◆ YOUR OBJECTIVE:
Answer these from the news report below on EU talks with Zimbabwe:
1. In what year did the EU withdraw budget support to Zimbabwe?
2. Who is the EU's ambassador in Harare?
3. In what year was Zimbabwe's constitution adopted?

◆ PASSAGE TO READ:

HARARE (Reuters) - The European Union is concerned that the democratic space in Zimbabwe has deteriorated since it opened talks with Harare in June for the first time since 2001 in a bid to turn the page on years of hostile relations.
An EU memo prepared for its diplomats ahead of talks in Harare on Thursday said the arrests and abductions of several political activists had “reinforced the impression that the democratic space is being curtained again”.
The memo, seen by Reuters, also said the EU was worried by Harare’s slow pace of political reforms, including the alignment of laws to the constitution that was adopted in 2013.
The EU withdrew budget support to Zimbabwe in 2002 when it imposed sanctions on the late Robert Mugabe’s government over charges of political violence, human rights abuses, vote rigging and violent seizures of white-owned farms.
The talks this week are seen as an important step towards the EU resuming direct financial aid for the economy, which is in the grip of its worst crisis in a decade and worsened by a severe drought.
Timo Olkkonen, the EU’s ambassador in Harare, told acting foreign affairs minister July Moyo and his team at the start of the talks that reforms and inclusive political dialogue would also help with Zimbabwe’s economic recovery.
“These reforms can pave the way for a further strengthened relationship between Zimbabwe and EU based on shared values, the respect of human rights and the sustainable development goals agenda,” Olkkonen said, flanked by several EU diplomats.

◆ SUPPLIED DATA:
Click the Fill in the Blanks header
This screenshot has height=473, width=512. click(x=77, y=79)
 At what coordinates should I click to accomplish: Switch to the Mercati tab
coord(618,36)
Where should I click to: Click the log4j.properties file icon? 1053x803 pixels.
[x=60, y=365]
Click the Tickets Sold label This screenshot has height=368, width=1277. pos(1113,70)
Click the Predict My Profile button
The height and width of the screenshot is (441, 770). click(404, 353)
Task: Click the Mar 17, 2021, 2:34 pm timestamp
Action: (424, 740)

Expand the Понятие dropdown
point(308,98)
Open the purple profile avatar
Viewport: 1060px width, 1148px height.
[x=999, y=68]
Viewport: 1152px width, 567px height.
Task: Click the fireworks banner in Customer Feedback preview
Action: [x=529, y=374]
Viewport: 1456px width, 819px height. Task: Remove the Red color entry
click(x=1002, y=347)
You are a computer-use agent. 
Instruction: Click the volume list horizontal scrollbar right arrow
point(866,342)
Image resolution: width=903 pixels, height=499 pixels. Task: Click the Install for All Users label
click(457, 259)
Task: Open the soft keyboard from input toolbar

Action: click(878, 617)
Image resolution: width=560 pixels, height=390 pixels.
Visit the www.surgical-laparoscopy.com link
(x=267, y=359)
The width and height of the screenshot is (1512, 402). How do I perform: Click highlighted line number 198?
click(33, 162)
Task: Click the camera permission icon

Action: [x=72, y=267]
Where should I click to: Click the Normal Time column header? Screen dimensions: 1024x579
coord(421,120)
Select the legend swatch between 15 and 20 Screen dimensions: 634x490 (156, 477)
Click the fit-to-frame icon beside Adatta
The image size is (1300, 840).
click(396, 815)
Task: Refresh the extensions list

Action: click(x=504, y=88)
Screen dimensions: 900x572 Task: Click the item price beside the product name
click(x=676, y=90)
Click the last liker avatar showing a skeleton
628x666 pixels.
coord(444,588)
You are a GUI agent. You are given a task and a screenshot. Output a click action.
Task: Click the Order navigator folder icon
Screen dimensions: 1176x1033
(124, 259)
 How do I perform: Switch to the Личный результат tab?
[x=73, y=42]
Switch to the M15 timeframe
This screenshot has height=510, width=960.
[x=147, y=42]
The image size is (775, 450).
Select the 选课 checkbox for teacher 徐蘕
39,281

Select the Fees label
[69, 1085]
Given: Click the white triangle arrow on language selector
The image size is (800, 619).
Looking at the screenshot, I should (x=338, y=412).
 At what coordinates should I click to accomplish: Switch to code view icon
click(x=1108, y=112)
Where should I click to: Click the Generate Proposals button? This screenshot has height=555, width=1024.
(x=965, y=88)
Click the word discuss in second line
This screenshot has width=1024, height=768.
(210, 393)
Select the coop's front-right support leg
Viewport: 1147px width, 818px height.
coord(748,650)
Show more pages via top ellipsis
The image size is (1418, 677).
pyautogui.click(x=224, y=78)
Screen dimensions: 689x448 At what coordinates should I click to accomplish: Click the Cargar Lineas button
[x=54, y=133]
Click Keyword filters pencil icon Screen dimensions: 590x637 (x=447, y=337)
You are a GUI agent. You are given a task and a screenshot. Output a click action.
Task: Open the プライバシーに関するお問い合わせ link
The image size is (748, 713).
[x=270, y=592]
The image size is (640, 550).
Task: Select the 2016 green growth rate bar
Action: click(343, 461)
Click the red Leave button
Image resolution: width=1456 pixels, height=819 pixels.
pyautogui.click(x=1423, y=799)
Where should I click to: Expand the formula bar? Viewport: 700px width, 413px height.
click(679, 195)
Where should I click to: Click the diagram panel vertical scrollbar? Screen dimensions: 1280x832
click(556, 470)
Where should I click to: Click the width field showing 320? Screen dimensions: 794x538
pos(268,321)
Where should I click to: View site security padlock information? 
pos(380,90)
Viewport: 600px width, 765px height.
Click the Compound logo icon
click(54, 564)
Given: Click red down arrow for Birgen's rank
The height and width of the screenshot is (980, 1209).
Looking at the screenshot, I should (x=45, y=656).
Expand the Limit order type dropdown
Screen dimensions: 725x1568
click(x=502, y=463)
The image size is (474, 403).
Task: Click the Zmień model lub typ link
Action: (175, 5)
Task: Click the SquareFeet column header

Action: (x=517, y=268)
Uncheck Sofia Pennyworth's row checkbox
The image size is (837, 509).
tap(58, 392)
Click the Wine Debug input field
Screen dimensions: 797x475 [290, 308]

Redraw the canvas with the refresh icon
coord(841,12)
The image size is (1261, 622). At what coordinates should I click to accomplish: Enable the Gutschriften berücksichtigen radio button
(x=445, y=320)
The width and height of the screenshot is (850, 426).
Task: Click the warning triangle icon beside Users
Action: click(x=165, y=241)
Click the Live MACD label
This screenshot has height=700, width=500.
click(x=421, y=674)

◆ FINISHED EXERCISE:
1. 2002
2. Timo Olkkonen
3. 2013